Gut microbiota and host Cyp450s co-contribute to pharmacokinetic variability in mice with non-alcoholic steatohepatitis: Effects vary from drug to drug

Pharmacokinetic variability in disease state is common in clinical practice, but its underlying mechanism remains unclear. Recently, gut microbiota has been considered to be pharmacokinetically equivalent to the host liver.

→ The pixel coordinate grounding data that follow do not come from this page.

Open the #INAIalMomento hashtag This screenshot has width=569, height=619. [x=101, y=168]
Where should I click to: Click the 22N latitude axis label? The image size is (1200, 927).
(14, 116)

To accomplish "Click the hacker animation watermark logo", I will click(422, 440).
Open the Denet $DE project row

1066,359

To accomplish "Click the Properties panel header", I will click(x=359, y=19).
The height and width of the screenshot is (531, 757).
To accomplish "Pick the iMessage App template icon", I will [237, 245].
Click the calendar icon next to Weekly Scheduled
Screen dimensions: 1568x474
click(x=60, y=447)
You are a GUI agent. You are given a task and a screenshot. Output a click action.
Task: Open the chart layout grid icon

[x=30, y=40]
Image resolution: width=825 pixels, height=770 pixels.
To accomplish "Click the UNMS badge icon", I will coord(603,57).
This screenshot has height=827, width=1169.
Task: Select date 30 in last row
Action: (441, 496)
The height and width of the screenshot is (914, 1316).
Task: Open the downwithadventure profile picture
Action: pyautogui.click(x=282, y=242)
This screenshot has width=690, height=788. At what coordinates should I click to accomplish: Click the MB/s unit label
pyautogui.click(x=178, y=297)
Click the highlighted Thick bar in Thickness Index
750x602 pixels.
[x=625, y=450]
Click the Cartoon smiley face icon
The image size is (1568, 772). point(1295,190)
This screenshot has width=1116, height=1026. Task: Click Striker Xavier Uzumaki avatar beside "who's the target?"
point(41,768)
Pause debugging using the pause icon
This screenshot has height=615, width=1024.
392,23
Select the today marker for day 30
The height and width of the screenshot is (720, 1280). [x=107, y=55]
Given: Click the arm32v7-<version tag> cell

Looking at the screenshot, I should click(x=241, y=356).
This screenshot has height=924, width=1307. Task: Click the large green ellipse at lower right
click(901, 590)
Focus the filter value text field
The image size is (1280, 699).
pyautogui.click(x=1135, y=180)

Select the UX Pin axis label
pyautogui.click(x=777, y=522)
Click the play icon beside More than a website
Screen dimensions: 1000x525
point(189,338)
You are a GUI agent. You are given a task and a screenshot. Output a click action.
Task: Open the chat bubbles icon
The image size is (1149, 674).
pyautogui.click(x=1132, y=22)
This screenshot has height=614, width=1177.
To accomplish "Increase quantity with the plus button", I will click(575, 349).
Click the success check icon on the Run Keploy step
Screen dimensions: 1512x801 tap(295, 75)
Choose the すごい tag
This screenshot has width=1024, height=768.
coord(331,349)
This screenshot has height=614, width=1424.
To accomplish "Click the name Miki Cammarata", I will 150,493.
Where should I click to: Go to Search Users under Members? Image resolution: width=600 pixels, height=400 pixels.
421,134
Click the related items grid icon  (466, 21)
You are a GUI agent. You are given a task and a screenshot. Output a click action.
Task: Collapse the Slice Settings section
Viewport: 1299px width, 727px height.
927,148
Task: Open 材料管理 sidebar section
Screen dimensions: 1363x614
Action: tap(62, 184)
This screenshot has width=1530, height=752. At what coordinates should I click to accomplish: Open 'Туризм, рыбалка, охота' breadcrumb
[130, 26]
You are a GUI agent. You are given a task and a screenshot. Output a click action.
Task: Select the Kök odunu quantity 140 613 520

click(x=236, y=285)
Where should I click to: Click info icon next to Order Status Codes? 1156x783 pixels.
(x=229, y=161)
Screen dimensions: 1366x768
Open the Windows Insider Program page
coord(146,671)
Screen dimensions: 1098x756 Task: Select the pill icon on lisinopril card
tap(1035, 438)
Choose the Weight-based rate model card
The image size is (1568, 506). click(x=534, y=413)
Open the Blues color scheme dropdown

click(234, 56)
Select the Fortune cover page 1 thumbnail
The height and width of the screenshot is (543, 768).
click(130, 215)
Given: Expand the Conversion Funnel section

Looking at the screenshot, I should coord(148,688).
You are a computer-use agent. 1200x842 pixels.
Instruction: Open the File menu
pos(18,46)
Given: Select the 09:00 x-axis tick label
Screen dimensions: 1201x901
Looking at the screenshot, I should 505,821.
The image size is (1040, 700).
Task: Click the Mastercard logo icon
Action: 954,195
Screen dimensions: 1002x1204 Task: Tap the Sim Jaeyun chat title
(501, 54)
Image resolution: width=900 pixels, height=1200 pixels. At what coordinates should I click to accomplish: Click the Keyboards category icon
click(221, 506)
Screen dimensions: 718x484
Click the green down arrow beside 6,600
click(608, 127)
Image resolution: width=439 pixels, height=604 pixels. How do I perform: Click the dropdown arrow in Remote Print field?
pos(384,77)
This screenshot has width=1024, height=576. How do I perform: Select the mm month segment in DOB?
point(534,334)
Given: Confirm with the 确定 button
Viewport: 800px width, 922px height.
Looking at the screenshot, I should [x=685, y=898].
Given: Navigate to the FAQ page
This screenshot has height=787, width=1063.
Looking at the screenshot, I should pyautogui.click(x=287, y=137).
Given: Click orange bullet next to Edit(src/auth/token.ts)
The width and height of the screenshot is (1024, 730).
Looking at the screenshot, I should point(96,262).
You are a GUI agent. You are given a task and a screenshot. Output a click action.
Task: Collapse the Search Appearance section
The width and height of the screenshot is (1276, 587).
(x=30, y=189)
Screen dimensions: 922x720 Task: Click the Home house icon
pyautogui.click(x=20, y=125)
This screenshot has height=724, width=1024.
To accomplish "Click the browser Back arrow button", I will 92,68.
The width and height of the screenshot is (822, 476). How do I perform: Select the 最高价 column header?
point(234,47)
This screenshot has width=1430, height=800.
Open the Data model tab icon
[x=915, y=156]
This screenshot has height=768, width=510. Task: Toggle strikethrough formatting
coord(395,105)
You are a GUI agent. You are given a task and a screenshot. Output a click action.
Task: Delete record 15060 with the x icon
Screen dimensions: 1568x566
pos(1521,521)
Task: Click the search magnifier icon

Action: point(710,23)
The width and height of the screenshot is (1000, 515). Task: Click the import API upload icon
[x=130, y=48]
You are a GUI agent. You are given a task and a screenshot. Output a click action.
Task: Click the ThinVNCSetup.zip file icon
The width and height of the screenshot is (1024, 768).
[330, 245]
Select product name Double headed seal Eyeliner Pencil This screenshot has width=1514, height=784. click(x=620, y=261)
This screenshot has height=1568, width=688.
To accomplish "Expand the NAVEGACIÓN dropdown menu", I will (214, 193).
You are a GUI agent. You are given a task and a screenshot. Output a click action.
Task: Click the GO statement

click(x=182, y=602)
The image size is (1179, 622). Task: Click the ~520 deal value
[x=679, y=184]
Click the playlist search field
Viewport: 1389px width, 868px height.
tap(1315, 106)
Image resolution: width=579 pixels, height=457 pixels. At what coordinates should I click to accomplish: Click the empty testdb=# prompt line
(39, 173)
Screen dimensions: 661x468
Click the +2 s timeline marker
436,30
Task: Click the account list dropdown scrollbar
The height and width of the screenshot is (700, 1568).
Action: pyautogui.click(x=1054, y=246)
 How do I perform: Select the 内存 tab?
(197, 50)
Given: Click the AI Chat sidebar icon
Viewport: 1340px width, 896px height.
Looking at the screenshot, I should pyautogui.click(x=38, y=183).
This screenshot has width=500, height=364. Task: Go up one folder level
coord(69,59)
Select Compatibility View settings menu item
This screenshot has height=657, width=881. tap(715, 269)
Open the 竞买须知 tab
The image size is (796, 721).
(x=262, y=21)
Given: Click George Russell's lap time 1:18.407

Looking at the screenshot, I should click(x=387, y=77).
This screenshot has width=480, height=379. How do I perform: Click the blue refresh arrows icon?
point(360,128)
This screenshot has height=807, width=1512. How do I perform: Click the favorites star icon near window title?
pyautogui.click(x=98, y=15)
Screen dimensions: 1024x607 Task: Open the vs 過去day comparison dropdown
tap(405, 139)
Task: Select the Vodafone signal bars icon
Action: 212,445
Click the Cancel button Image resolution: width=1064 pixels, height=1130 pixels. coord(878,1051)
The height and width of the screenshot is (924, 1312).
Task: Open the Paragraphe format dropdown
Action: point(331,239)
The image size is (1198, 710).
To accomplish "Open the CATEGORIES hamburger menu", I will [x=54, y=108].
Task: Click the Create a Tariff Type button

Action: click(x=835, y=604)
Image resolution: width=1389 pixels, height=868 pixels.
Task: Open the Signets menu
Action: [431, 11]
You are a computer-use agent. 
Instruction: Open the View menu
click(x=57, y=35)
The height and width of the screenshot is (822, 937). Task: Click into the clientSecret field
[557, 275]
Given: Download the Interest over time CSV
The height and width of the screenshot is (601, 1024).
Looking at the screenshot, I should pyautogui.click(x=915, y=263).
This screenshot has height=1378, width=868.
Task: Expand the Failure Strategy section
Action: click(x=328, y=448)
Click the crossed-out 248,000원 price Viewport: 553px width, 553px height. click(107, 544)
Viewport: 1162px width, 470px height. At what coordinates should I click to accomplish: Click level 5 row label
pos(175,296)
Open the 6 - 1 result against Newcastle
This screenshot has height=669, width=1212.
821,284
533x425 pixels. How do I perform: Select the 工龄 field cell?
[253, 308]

Although some studies have explored the roles of gut microbiota and host Cyp450s in drug pharmacokinetics, few have explored their effects on pharmacokinetic variability, especially in disease states.In this study, we aim to investigate the effects of gut microbiota and host Cyp450s on pharmacokinetic variability in mice with non-alcoholic steatohepatitis (NASH), and to elucidate the contribution of gut microbiota and host Cyp450s to pharmacokinetic variability in this setting.The pharmacokinetic variability of mice with NASH was explored under intragastric and intravenous administrations of a cocktail mixture of omeprazole, phenacetin, midazolam, tolbutamide, chlorzoxazone, and metoprolol, after which the results were compared with those obtained from the control group. Thereafter, the pharmacokinetic variabilities of all drugs and their relations to the changes in gut microbiota and host Cyp450s were compared and analyzed.The exposures of all drugs, except metoprolol, significantly increased in the NASH group under intragastric administration. However, no significant increase in the exposure of all drugs, except tolbutamide, was observed in the NASH group under intravenous administration. The pharmacokinetic variabilities of phenacetin, midazolam, omeprazole, and chlorzoxazone were mainly associated with decreased elimination activity in the gut microbiota. By contrast, the pharmacokinetic variability of tolbutamide was mainly related to the change in the host Cyp2c65. Notably, gut microbiota and host Cyp450s exerted minimal effects on the pharmacokinetic variability of metoprolol.Gut microbiota and host Cyp450s co-contribute to the pharmacokinetic variability in mice with NASH, and the degree of contribution varies from drug to drug. The present findings provide new insights into the explanation of pharmacokinetic variability in disease states.